▸ **Actions to take**
a. In the Parabola docs excerpt, replace "section" with "chapter" and write out the passage between "You don’t need" and "easy to act on.", inclusive.
b. In the Parabola docs excerpt, at what age do tiered notifications escalate to a manager review?

▸ **Selected text**
Fetch the complete documentation index at: https://parabola.io/docs/llms.txt

Use this file to discover all available pages before exploring further.

You don’t need to build any of this by hand. If you see something here that matches your use case, or you already know you want something this specific, just describe it to Prowork. It will build the flow for you. This page exists to spark ideas, not to be a how-to manual. Each section covers one higher-order capability. Within each section, the examples are scannable. Pick the ones that sound like your situation.

Generating notifications and alerts

Parabola can produce polished, formatted output, not just plain text. The recipient gets a message that’s tailored and easy to act on.
  • Branded HTML emails with KPI cards, section headers, subtotals, and styled tables. Used for executive reports, CFO summaries, weekly digests.
  • Per-recipient email fan-out where each person gets only the data relevant to them. One manager gets their team’s open approvals, one vendor gets their open POs, one store manager gets their inventory issues.
  • Slack messages with rich formatting: status emoji, formatted dollar amounts, clickable links, bulleted summaries grouped by category.
  • Tiered notifications that escalate based on age. A friendly nudge at 7 days, a more direct ask at 30 days, a manager review at 45+.
  • Conditional message routing with different subject lines, recipients, or templates based on the data (e.g. executives routed through their assistant, internal vs. external recipients).
  • Per-recipient attachments. One email with one CSV attachment scoped to that recipient’s data.

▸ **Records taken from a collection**
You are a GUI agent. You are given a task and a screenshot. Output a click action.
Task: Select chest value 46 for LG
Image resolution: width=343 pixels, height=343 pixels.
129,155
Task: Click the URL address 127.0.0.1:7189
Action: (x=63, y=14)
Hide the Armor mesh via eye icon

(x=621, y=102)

▸ **Results of the exercise**
a.
You don’t need to build any of this by hand. If you see something here that matches your use case, or you already know you want something this specific, just describe it to Prowork. It will build the flow for you. This page exists to spark ideas, not to be a how-to manual. Each chapter covers one higher-order capability. Within each chapter, the examples are scannable. Pick the ones that sound like your situation.

Generating notifications and alerts

Parabola can produce polished, formatted output, not just plain text. The recipient gets a message that’s tailored and easy to act on.

b. At 45+ days.